Do Tulum postanowiliśmy ruszyć na stopa.Przez godzinę nikt poza taksówkami nie chciał stanąć.Nie było wyjścia podjechaliśmy taxą do Limones skąd autobusem dojechaliśmy do celu.Na przystanku wymieniliśmy się info o hostelach z hiszpańską parą.Dzięki temu mieliśmy całkiem tanio spory pokój w rodzinnym hostelu.

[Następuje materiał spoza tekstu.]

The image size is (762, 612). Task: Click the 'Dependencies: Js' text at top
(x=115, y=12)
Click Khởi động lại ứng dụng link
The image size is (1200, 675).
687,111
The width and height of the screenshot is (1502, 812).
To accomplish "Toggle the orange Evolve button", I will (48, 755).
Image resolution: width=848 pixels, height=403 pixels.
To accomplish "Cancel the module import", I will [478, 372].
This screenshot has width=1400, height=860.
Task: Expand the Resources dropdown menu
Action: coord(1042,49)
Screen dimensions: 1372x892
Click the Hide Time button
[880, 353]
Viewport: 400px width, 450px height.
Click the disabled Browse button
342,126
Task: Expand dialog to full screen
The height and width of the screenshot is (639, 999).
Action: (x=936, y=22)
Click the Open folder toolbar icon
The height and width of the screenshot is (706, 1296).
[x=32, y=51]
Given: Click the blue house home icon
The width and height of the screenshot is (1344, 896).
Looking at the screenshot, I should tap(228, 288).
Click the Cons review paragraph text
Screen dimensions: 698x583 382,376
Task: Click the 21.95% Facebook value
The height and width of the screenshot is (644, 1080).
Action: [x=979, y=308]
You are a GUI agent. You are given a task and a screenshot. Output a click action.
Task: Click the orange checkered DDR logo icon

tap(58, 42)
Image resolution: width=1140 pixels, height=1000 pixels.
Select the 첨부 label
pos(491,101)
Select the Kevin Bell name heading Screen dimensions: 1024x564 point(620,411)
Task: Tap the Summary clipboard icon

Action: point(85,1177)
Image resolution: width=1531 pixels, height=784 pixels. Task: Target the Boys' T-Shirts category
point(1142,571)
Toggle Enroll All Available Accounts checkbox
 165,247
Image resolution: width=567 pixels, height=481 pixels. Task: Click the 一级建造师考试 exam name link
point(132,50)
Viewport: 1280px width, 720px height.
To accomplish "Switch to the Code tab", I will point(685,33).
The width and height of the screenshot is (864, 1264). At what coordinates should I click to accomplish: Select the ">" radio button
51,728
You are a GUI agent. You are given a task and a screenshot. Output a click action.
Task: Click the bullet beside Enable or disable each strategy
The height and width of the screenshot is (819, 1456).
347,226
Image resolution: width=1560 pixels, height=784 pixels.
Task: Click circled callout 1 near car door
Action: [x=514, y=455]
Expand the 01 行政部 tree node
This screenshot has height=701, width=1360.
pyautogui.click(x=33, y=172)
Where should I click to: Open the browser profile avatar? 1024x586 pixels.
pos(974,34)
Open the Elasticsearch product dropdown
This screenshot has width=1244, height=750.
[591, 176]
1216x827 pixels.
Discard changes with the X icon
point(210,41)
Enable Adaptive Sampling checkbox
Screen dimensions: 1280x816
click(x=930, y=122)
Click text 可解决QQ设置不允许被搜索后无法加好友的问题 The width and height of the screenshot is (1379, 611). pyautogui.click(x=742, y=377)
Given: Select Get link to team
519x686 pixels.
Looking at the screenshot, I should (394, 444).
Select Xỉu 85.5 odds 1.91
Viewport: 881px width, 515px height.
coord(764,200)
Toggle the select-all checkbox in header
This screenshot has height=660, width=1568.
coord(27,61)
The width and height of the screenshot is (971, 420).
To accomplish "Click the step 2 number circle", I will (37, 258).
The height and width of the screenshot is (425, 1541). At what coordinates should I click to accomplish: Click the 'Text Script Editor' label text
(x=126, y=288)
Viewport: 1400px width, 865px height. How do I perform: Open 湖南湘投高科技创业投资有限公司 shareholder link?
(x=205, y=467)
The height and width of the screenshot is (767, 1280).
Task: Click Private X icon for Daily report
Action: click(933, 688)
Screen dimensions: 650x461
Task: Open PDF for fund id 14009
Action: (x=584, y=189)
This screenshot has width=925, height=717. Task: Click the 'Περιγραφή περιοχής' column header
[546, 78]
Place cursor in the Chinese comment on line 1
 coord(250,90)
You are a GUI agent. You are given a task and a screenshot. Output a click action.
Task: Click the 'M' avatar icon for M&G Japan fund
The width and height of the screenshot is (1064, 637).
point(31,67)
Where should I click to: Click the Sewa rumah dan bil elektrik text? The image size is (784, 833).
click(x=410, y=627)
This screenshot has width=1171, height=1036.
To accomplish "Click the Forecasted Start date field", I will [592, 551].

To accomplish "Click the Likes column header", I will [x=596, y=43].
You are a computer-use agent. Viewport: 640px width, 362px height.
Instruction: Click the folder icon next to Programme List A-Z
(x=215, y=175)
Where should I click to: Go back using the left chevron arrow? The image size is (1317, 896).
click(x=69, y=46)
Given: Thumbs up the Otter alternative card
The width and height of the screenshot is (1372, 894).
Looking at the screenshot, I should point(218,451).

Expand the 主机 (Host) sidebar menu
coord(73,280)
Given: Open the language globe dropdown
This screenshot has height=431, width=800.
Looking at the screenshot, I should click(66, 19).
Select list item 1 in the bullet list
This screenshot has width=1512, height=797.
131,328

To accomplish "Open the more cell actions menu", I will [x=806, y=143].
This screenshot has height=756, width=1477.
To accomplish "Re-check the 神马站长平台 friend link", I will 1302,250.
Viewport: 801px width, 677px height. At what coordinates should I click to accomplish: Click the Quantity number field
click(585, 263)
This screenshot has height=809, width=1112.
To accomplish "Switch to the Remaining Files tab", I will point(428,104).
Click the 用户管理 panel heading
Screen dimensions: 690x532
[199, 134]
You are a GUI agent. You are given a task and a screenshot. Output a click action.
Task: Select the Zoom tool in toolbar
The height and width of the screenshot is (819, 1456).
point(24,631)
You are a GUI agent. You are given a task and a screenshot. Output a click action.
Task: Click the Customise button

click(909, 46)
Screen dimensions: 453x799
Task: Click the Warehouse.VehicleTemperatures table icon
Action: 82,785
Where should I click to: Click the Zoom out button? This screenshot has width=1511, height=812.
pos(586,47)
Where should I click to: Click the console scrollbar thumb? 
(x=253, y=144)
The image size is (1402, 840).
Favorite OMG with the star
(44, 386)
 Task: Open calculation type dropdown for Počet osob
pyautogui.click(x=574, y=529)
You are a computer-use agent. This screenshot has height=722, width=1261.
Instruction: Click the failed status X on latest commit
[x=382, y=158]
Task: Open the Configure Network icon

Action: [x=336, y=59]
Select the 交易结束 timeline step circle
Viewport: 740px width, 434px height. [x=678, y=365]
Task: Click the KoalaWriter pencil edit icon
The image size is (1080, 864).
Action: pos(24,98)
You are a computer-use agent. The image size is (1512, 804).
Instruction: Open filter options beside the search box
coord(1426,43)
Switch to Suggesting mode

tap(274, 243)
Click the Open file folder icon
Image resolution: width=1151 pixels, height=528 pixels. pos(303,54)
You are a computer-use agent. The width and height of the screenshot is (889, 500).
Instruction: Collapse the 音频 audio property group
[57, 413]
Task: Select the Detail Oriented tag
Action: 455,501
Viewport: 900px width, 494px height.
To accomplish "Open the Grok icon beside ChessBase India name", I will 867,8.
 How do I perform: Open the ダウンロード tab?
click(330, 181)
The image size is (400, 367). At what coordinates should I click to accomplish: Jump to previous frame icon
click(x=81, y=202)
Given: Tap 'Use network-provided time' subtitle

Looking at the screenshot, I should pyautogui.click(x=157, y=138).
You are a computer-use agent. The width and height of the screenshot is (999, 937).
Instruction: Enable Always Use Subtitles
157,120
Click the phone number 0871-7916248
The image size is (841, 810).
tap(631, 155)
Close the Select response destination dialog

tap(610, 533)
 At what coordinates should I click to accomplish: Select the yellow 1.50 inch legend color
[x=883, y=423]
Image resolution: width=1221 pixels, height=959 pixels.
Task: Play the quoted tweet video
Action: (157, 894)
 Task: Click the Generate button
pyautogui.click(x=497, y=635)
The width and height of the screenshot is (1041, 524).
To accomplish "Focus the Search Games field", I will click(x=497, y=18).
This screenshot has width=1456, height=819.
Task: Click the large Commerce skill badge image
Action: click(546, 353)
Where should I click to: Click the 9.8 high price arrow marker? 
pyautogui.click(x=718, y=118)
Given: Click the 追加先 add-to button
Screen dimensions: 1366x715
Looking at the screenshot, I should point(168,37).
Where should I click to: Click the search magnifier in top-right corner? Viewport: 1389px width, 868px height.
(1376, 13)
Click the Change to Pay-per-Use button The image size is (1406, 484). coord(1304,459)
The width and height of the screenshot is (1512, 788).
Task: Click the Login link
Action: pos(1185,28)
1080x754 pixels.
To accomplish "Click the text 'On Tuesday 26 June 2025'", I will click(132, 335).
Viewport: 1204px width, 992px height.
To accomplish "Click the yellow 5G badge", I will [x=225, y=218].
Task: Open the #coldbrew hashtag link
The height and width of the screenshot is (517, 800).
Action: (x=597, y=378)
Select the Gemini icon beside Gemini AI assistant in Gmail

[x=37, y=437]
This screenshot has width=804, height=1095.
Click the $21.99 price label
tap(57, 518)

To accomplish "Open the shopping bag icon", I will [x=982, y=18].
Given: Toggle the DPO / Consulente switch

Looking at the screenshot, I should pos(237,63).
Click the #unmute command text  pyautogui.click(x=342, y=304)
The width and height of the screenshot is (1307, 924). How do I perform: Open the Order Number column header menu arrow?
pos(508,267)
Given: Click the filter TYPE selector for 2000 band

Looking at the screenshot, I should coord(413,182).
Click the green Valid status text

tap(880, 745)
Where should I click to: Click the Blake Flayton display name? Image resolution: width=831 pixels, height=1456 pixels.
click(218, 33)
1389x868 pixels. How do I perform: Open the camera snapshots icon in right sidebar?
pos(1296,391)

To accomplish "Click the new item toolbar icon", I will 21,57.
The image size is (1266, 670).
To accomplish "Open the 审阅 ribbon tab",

Tulum to niewielka miejscowość,którą podzielić można na dwie części tą miastową i przybrzeżną turystyczną,raczej nie dla budrżetowych backpackerów.
W Tulum najlepszym środkiem transportu są rowery.Tak też udaliśmy się do ruin miasta Majów,usytuowanych nad samym klifem.Miejsce piękne,szczególnie plaża,szkoda tylko że tak dużo ludzi.
Po eksploracji większości okolicznych plaż udaliśmy się do pobliskiej cenoty (Grand Cenote)czyli oczka wodnego w skale.Na Yucatanie jest ich całkiem sporo.Świetne miejsce,woda zimniejsza niż w morzu akurat na ten skwar.
Jak się dowiedzieliśmy później autostop w meksyku jest nie legalny.Taksówkarze trzymają twardą rękę na kierowcach żeby przypadkiem nie zachciało im się kogoś podrzucić.